§ **MATERIAL PROVIDED**
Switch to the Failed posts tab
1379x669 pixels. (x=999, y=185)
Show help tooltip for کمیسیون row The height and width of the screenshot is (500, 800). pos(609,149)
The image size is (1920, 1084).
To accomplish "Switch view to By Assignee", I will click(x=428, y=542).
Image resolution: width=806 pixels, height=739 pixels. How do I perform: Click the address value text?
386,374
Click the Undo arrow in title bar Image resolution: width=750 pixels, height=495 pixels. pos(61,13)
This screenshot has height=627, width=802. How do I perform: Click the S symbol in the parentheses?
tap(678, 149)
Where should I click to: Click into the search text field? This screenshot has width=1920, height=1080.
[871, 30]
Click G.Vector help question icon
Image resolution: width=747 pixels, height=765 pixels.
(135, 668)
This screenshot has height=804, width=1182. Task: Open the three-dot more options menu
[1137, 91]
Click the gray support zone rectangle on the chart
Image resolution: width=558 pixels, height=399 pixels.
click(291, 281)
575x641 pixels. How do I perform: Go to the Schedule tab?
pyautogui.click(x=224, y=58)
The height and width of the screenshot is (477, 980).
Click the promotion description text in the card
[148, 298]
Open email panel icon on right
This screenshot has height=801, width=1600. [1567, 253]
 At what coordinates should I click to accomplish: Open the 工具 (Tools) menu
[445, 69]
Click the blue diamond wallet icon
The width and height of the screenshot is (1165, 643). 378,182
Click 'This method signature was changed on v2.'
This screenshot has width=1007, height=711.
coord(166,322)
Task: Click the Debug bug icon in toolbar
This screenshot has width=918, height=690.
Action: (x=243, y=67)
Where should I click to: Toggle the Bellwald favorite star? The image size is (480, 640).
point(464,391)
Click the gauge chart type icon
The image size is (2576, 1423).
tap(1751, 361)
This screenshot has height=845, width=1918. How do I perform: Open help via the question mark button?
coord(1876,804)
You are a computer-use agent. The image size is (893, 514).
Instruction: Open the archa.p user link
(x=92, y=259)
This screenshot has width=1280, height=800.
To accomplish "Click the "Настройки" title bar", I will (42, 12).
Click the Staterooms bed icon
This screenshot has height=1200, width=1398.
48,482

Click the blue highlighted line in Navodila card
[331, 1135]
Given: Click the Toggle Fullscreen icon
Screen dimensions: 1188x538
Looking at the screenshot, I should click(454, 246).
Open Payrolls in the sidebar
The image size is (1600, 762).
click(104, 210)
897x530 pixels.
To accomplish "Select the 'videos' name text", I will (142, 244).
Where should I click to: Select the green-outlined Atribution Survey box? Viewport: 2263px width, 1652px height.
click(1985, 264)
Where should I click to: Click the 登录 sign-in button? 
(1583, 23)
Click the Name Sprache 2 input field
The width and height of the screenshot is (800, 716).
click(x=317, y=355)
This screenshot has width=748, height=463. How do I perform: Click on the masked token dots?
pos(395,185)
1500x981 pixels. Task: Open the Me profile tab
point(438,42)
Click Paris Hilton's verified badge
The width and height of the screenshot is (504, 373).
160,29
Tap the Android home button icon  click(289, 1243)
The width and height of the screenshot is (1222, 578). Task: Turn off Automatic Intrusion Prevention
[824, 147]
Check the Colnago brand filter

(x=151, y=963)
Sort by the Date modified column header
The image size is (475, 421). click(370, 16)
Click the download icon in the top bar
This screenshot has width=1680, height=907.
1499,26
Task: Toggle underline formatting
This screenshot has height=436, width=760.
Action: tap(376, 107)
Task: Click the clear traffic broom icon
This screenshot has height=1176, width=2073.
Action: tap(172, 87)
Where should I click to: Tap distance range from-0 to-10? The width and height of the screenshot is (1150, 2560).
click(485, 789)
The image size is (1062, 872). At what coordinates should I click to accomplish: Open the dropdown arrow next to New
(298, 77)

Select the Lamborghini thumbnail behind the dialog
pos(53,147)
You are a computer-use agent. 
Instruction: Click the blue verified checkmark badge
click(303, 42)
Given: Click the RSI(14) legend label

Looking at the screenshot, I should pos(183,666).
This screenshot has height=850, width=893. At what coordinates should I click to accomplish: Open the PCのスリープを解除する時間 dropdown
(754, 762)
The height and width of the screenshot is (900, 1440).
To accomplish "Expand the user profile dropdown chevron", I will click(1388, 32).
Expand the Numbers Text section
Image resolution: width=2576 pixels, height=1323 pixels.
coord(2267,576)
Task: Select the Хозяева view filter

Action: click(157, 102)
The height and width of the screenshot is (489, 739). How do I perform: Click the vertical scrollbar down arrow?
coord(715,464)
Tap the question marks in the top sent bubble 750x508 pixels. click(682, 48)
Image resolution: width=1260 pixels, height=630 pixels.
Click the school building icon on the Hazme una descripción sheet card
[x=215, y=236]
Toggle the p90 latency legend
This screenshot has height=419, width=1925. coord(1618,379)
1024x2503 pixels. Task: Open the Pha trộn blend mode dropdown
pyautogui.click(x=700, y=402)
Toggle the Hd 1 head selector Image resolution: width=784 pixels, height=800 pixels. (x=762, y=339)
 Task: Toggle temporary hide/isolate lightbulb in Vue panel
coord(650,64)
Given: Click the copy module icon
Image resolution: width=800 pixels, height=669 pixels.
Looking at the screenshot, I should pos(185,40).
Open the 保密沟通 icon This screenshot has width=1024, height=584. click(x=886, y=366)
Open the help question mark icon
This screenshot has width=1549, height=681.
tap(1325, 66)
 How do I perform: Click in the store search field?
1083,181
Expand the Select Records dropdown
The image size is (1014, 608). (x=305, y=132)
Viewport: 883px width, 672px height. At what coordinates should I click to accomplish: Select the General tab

§ **PROMPT**
Please copy the records above, swapping "gauge chart" for "donut chart" and leaving everything else unchanged.

§ **FINISHED EXERCISE**
Switch to the Failed posts tab
1379x669 pixels. (x=999, y=185)
Show help tooltip for کمیسیون row The height and width of the screenshot is (500, 800). pos(609,149)
The image size is (1920, 1084).
To accomplish "Switch view to By Assignee", I will click(x=428, y=542).
Image resolution: width=806 pixels, height=739 pixels. How do I perform: Click the address value text?
386,374
Click the Undo arrow in title bar Image resolution: width=750 pixels, height=495 pixels. pos(61,13)
This screenshot has height=627, width=802. How do I perform: Click the S symbol in the parentheses?
tap(678, 149)
Where should I click to: Click into the search text field? This screenshot has width=1920, height=1080.
[871, 30]
Click G.Vector help question icon
Image resolution: width=747 pixels, height=765 pixels.
(135, 668)
This screenshot has height=804, width=1182. Task: Open the three-dot more options menu
[1137, 91]
Click the gray support zone rectangle on the chart
Image resolution: width=558 pixels, height=399 pixels.
click(291, 281)
575x641 pixels. How do I perform: Go to the Schedule tab?
pyautogui.click(x=224, y=58)
The height and width of the screenshot is (477, 980).
Click the promotion description text in the card
[148, 298]
Open email panel icon on right
This screenshot has height=801, width=1600. [1567, 253]
 At what coordinates should I click to accomplish: Open the 工具 (Tools) menu
[445, 69]
Click the blue diamond wallet icon
The width and height of the screenshot is (1165, 643). 378,182
Click 'This method signature was changed on v2.'
This screenshot has width=1007, height=711.
coord(166,322)
Task: Click the Debug bug icon in toolbar
This screenshot has width=918, height=690.
Action: (x=243, y=67)
Where should I click to: Toggle the Bellwald favorite star? The image size is (480, 640).
point(464,391)
Click the donut chart type icon
The image size is (2576, 1423).
tap(1751, 361)
This screenshot has height=845, width=1918. How do I perform: Open help via the question mark button?
coord(1876,804)
You are a computer-use agent. The image size is (893, 514).
Instruction: Open the archa.p user link
(x=92, y=259)
This screenshot has width=1280, height=800.
To accomplish "Click the "Настройки" title bar", I will (42, 12).
Click the Staterooms bed icon
This screenshot has height=1200, width=1398.
48,482

Click the blue highlighted line in Navodila card
[331, 1135]
Given: Click the Toggle Fullscreen icon
Screen dimensions: 1188x538
Looking at the screenshot, I should click(454, 246).
Open Payrolls in the sidebar
The image size is (1600, 762).
click(104, 210)
897x530 pixels.
To accomplish "Select the 'videos' name text", I will (142, 244).
Where should I click to: Select the green-outlined Atribution Survey box? Viewport: 2263px width, 1652px height.
click(1985, 264)
Where should I click to: Click the 登录 sign-in button? 
(1583, 23)
Click the Name Sprache 2 input field
The width and height of the screenshot is (800, 716).
click(x=317, y=355)
This screenshot has width=748, height=463. How do I perform: Click on the masked token dots?
pos(395,185)
1500x981 pixels. Task: Open the Me profile tab
point(438,42)
Click Paris Hilton's verified badge
The width and height of the screenshot is (504, 373).
160,29
Tap the Android home button icon  click(289, 1243)
The width and height of the screenshot is (1222, 578). Task: Turn off Automatic Intrusion Prevention
[824, 147]
Check the Colnago brand filter

(x=151, y=963)
Sort by the Date modified column header
The image size is (475, 421). click(370, 16)
Click the download icon in the top bar
This screenshot has width=1680, height=907.
1499,26
Task: Toggle underline formatting
This screenshot has height=436, width=760.
Action: tap(376, 107)
Task: Click the clear traffic broom icon
This screenshot has height=1176, width=2073.
Action: tap(172, 87)
Where should I click to: Tap distance range from-0 to-10? The width and height of the screenshot is (1150, 2560).
click(485, 789)
The image size is (1062, 872). At what coordinates should I click to accomplish: Open the dropdown arrow next to New
(298, 77)

Select the Lamborghini thumbnail behind the dialog
pos(53,147)
You are a computer-use agent. 
Instruction: Click the blue verified checkmark badge
click(303, 42)
Given: Click the RSI(14) legend label

Looking at the screenshot, I should pos(183,666).
This screenshot has height=850, width=893. At what coordinates should I click to accomplish: Open the PCのスリープを解除する時間 dropdown
(754, 762)
The height and width of the screenshot is (900, 1440).
To accomplish "Expand the user profile dropdown chevron", I will click(1388, 32).
Expand the Numbers Text section
Image resolution: width=2576 pixels, height=1323 pixels.
coord(2267,576)
Task: Select the Хозяева view filter

Action: click(157, 102)
The height and width of the screenshot is (489, 739). How do I perform: Click the vertical scrollbar down arrow?
coord(715,464)
Tap the question marks in the top sent bubble 750x508 pixels. click(682, 48)
Image resolution: width=1260 pixels, height=630 pixels.
Click the school building icon on the Hazme una descripción sheet card
[x=215, y=236]
Toggle the p90 latency legend
This screenshot has height=419, width=1925. coord(1618,379)
1024x2503 pixels. Task: Open the Pha trộn blend mode dropdown
pyautogui.click(x=700, y=402)
Toggle the Hd 1 head selector Image resolution: width=784 pixels, height=800 pixels. (x=762, y=339)
 Task: Toggle temporary hide/isolate lightbulb in Vue panel
coord(650,64)
Given: Click the copy module icon
Image resolution: width=800 pixels, height=669 pixels.
Looking at the screenshot, I should pos(185,40).
Open the 保密沟通 icon This screenshot has width=1024, height=584. click(x=886, y=366)
Open the help question mark icon
This screenshot has width=1549, height=681.
tap(1325, 66)
 How do I perform: Click in the store search field?
1083,181
Expand the Select Records dropdown
The image size is (1014, 608). (x=305, y=132)
Viewport: 883px width, 672px height. At what coordinates should I click to accomplish: Select the General tab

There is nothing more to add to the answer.